65. Valid Number
Difficulty: Hard
Topics: Math, String
Similar Questions:
Problem:
Validate if a given string can be interpreted as a decimal number.
Some examples:
"0" => true
" 0.1 " => true
"abc" => false
"1 a" => false
"2e10" => true
" -90e3 " => true
" 1e" => false
"e3" => false
" 6e-1" => true
" 99e2.5 " => false
"53.5e93" => true
" --6 " => false
"-+3" => false
"95a54e53" => false
Note: It is intended for the problem statement to be ambiguous. You should gather all requirements up front before implementing one. However, here is a list of characters that can be in a valid decimal number:
- Numbers 0-9
- Exponent - "e"
- Positive/negative sign - "+"/"-"
- Decimal point - "."
Of course, the context of these characters also matters in the input.
Update (2015-02-10):
The signature of the C++ function had been updated.
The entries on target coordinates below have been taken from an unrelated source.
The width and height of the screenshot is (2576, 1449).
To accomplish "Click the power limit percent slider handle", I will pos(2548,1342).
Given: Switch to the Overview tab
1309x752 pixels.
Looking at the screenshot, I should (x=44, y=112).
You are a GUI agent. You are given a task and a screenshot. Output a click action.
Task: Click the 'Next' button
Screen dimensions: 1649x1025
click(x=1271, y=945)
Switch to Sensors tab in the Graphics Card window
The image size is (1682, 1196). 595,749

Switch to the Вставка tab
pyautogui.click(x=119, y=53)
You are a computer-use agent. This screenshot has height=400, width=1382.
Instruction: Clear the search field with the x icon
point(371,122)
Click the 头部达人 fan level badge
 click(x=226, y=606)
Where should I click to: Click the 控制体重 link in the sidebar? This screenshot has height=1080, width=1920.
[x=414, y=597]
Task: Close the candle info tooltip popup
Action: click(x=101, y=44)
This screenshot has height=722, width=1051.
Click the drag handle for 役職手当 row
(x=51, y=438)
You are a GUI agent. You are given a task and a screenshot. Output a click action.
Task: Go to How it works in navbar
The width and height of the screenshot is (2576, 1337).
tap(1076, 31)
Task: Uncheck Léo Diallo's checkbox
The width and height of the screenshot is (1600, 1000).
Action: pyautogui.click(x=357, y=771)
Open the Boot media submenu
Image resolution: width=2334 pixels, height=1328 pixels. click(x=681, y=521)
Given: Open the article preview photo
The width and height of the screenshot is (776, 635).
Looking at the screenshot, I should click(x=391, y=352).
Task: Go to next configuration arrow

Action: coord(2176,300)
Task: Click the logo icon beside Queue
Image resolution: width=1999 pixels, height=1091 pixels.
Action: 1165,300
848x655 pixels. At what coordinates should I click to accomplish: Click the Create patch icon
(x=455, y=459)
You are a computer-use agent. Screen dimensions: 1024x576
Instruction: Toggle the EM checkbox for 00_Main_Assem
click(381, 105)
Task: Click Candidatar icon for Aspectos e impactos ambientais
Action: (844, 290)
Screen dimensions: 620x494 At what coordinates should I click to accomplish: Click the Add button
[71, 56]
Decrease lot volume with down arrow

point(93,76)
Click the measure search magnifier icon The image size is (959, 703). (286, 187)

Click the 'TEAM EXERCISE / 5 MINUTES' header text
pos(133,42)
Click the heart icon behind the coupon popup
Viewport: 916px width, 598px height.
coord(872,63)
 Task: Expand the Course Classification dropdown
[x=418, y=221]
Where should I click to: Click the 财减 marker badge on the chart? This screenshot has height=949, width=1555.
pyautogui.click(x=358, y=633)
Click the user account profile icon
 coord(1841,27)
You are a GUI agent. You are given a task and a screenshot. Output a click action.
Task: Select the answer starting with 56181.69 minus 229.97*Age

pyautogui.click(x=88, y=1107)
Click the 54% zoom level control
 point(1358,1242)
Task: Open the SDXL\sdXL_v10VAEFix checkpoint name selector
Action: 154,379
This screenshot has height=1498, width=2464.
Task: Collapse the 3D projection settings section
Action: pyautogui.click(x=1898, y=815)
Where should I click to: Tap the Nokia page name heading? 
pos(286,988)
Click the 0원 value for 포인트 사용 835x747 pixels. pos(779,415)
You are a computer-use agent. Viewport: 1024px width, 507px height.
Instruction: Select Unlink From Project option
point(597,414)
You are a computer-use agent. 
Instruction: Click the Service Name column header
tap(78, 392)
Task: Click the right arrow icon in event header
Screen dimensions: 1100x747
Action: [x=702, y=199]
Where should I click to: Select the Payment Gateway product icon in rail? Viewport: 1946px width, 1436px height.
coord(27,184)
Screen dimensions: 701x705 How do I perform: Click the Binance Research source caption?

If you still see your function signature accepts a const char * argument, please click the reload button to reset your code definition.
Solutions:
class Solution {
public:
bool isNumber(string s) {
bool sign = false;
bool dot = false;
bool exponent = false;
bool num = false;
int left = 0;
while (left < s.length() && s[left] == ' ') ++left;
int right = s.length() - 1;
while (right >= 0 && s[right] == ' ') --right;
if (left > right) return false;
for (int i = left; i <= right; ++i) {
char c = s[i];
if (isdigit(c)) {
sign = true;
num = true;
// if (c == '0' && i -1 >= 0 && s[i-1] == '0' && !dot) return false;
}
else if (c == '+' || c == '-') {
if (sign) return false;
sign = true;
}
else if (c == 'e') {
if (exponent) return false;
if (!num) return false;
sign = false;
dot = true;
exponent = true;
num = false;
}
else if (c == '.') {
if (dot) return false;
dot = true;
sign = true;
}
else {
return false;
}
}
return s[right] != 'e' && num;
}
};